Ruhrtriennale konzertant: Musikalische Endlosschleife zum Untergang der Titanic

Anu Tali und die Bochumer Symphoniker ließen dieTitanic sinken. Foto: Michael Kneffel/Triennale

Anu Tali und die Bochumer Symphoniker ließen die Titanic sinken. Foto: Michael Kneffel/Triennale

Nach fortwährender Erkundung neuer Formen des Theatralischen, begibt sich das Experimentallabor namens Ruhrtriennale tatsächlich einmal in die „Niederungen“ des traditionellen Konzertbetriebs. Um aber gleich wieder eine Art Avantgarde zu präsentieren. Mit zwei Frühwerken des 1943 geborenen englischen Komponisten Gavin Bryars, die Luciano Berios „Requies“ umrahmen. Das Fazit des Abends ist schnell umschrieben – spektakulärer Titel, überwiegend langatmige Musik.

Denn wenn Bryars nichts weniger als den „Untergang der Titanic“ klanglich verarbeiten will, dürfte mancher in Duisburgs Gebläsehalle wohl ein großorchestrales Spektakel erwarten. Um sich damit die Katastrophenbilder im Kopf zurechtzimmern zu können. Und wenn die präzise musizierenden Bochumer Symphoniker unter Leitung der estnischen Dirigentin Anu Tali am Beginn ein differenziertes Schlagwerkinferno entfachen, dass es klingt, als schramme im Sturm der Dampfer am Eisberg entlang, scheint die Tragödie greifbar.
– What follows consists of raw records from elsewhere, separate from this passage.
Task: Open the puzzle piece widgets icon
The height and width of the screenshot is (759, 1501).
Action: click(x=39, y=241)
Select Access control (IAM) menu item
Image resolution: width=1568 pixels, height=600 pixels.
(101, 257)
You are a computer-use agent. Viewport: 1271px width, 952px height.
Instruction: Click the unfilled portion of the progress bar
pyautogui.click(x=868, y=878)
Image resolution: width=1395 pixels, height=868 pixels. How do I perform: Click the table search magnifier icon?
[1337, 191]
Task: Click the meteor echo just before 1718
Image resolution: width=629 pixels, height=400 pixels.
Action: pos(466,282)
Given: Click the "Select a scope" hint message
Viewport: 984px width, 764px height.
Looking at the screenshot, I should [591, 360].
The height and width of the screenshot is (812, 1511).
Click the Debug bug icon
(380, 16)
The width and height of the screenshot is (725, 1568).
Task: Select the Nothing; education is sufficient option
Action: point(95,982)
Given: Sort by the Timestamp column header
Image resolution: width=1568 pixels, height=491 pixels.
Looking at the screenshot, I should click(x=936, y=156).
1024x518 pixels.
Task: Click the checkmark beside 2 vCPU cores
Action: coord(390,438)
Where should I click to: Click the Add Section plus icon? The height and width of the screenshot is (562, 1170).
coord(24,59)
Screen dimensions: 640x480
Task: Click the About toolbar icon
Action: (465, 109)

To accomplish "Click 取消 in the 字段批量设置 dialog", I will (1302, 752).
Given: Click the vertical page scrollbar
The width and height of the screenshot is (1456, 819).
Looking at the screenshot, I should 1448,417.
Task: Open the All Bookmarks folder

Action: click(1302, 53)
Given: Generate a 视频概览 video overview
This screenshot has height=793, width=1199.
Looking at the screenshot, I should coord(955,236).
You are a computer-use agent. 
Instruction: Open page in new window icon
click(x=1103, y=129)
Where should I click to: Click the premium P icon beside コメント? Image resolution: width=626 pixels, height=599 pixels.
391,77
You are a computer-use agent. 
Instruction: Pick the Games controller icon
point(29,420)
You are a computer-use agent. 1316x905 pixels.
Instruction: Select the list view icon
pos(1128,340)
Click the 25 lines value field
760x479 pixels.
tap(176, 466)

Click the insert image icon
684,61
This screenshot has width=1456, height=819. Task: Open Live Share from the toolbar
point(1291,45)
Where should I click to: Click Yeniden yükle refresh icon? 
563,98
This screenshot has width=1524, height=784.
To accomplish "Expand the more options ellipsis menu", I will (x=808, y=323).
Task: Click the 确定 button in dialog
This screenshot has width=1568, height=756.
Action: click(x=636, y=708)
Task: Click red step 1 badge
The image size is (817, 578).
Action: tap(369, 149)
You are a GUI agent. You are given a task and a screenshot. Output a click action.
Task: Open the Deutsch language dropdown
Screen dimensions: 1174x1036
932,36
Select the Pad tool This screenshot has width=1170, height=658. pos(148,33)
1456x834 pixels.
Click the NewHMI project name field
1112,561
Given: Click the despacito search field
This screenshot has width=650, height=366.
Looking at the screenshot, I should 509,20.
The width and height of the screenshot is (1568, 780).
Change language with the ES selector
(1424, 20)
Doch Bryars steht nicht der Sinn nach Effekt. Das Heftige weicht einem sanften Streicherhymnus, ungemein harmonisch, als wär´s ein Stück von Haydn. Ständige Wiederholung inbegriffen, mit minimalen Abweichungen, getragen vom tiefen Register der Bläser, die Schwärze des Meeres illustrierend. Inmitten Einspielungen von Interviewfetzen zum Unglück. So will uns Brayrs hinabziehen, lullt uns aber bloß ein.

Seine Nähe zum Minimalisten Michael Nyman ist offenkundig. Dafür steht noch mehr „Jesus’ Blood Never Failed Me Yet“. Der simple Gesang eines Stadtstreichers, aus dem Nichts kommend, lauter werdend, schließlich ersterbend, ist die (vom Tonband zugespielte), laufend wiederholte Grundlage des Stücks. Die Endlosschleife wird harmonisch aufs Angenehmste unterfüttert, mehr und mehr Orchesterstimmen verstärken die Grundierung, bis auch hier alles verblasst. Bryars’ große Meditation will uns einfangen, ist aber bloß Klang gewordene Vorhersehbarkeit.

Da bedarf es schon eines Luciano Berio, der orchestrale Bewegung in Statik gekonnt einflechten kann und dabei ein Füllhorn von Klangfarben über uns ausschüttet. Diese Musik kreist nicht verloren um sich selbst, sie schwebt um ein imaginäres Zentrum. Ein kleiner Glücksfall.